Telegraph’s Koreatown generates both pride & grumbling
on September 16, 2009
What is a business improvement district?
Business improvement districts are areas of cities managed by a group of business and property owners who they collect taxes in order to provide services that will generate more business. These taxes are collected from both the area’s homeowners and businesses.
Business improvement districts, also known as “community benefit districts” or “special benefit districts,” originated in Canada in 1965 but have since caught on worldwide. In recent decades, small business owners in urban areas have increasingly turned to pooling their money or finding private investors to pay for repairs and upgrades that city budgets no longer cover.
Although business improvement districts vary, in many cases cities will match private funds with public money in order to underwrite projects such as building renovation and tree planting.
Often the management corporation of the district provides street cleaning and graffiti cleanup services in addition to what the city provides, as well as hire private security guards, install surveillance cameras, and spearhead marketing campaigns to promote the district. These changes are meant to make the area feel more inviting to customers and also bring in new businesses.
Koreatown – Northgate Community Benefit District
The Koreatown-Northgate Community Benefit District spans Telegraph Avenue from 20th Street to 35th Street.
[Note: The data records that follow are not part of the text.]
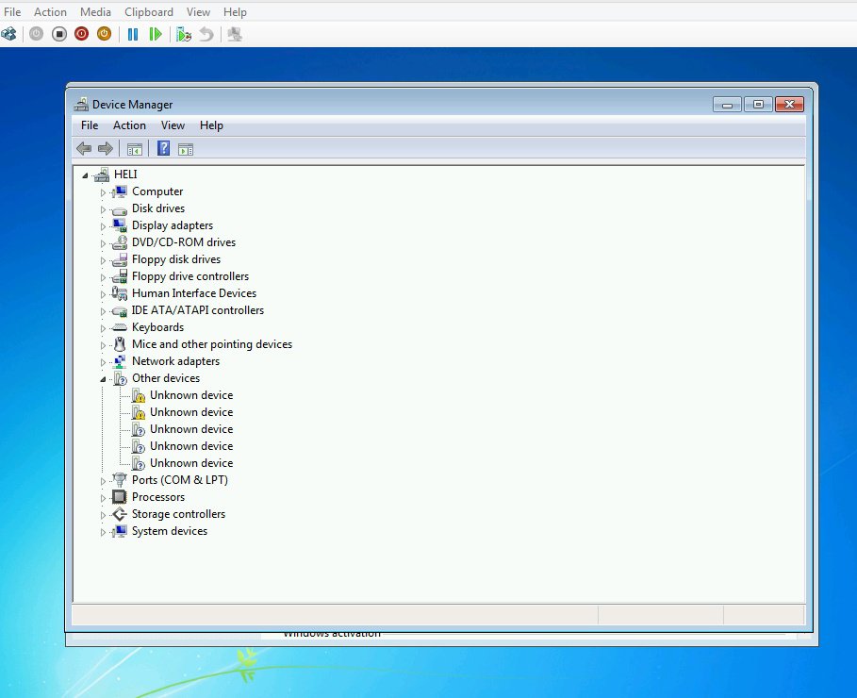Open the Media menu
The height and width of the screenshot is (698, 857).
point(95,11)
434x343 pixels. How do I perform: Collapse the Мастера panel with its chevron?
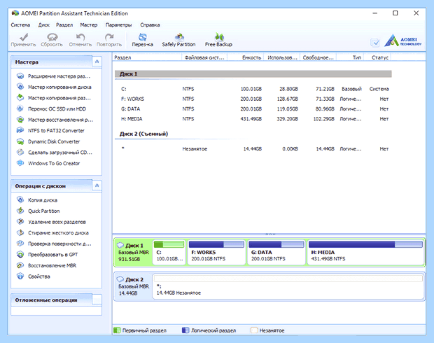97,62
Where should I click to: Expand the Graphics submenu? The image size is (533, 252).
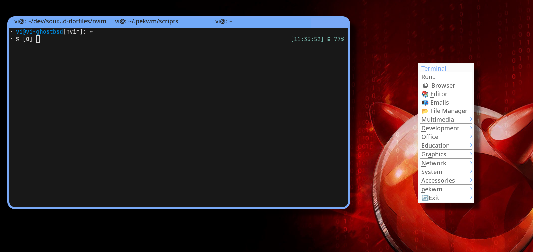coord(434,154)
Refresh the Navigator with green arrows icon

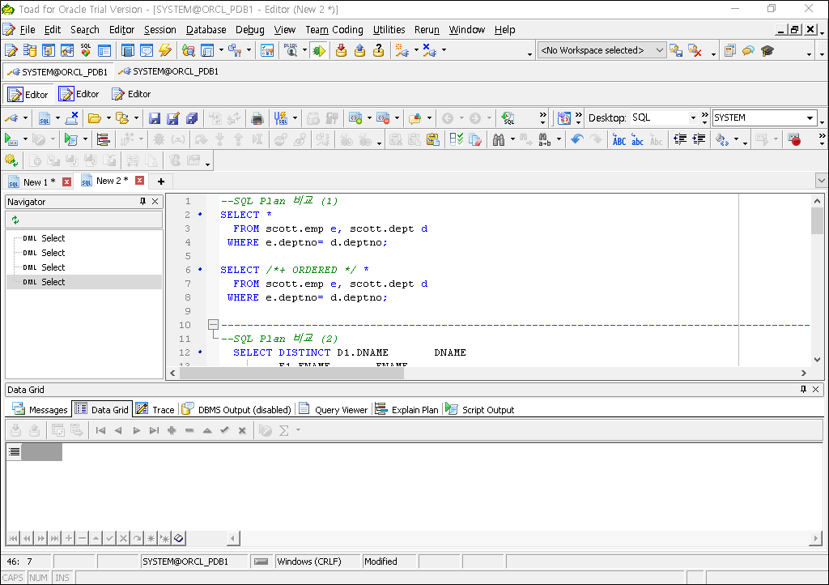point(15,220)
It was approved by the city of Oakland in 2007. The district collects approximately $278,460 in property taxes per year from 143 property owners who are responsible for roughly 167 business, office and residential units.
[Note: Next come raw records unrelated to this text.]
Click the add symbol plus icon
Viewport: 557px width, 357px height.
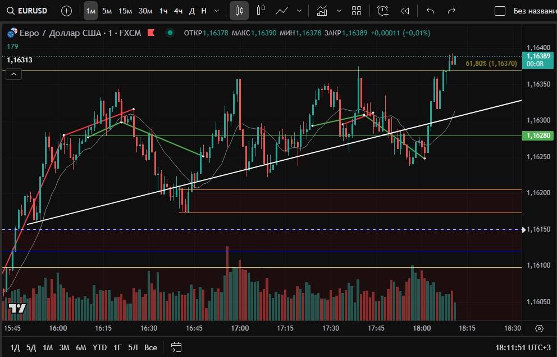coord(66,11)
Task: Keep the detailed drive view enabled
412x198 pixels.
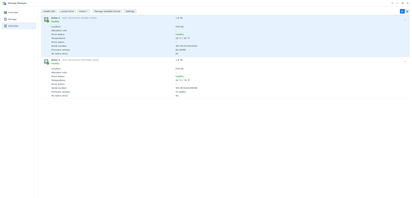Action: pos(402,11)
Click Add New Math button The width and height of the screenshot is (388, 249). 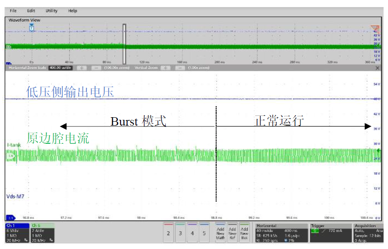[220, 233]
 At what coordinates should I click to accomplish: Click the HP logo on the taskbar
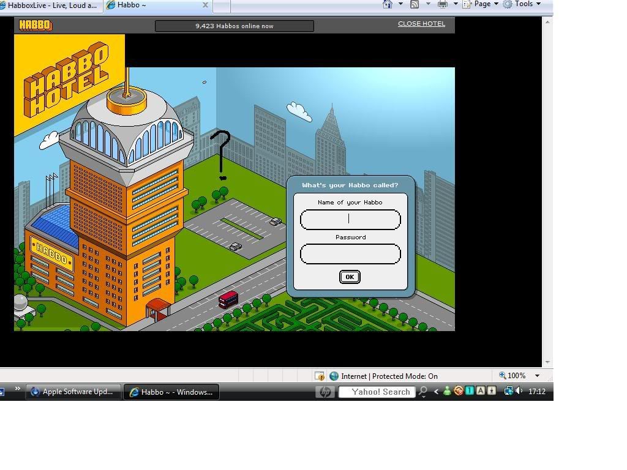coord(325,392)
Allowing for an annual five percent tax increase, the district is expected to collect more than $3 million by 2017, according to a City of Oakland report on the district’s formation
Koreatown – Northgate provides graffiti removal to district property owners, employs street sweeping crews, puts on festivals, and according to its website, meets regularly with the Oakland Police Department “to eradicate drug dealing, prostitution and other quality of life crimes from the area.”
Where are the other Oakland business improvement districts?
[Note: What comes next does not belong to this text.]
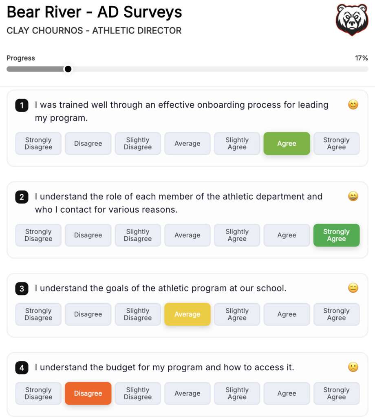Click the selected yellow Average option
Screen dimensions: 375x418
tap(188, 314)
There are nine Community Benefit Districts in Oakland:
What are some responses to these districts?
Supporters say that business improvement districts upgrade neighborhoods by ridding streets of trash and vandalism and hiring private security guards who make area patrons and residents feel safer. Some say that having a business improvement district board that is constantly in touch with city officials makes it easier to ensure that the city is providing services to the district. Other cite increased advertising and marketing for the district, which can increase foot traffic to stores.
Opponents say they object to being taxed for services they do not want. Some say they’re concerned that the district boards will push for zoning changes that favor business and industry over the interests of residents. Some also say that the formula used to determine the “weight” of property owners’ votes unfairly gives large businesses more power than small businesses or residents.
In Oakland, opponents of the Koreatown-North Gate district include small business owners who say that the area’s new name does not accurately represent the ethnic makeup of the area’s residents.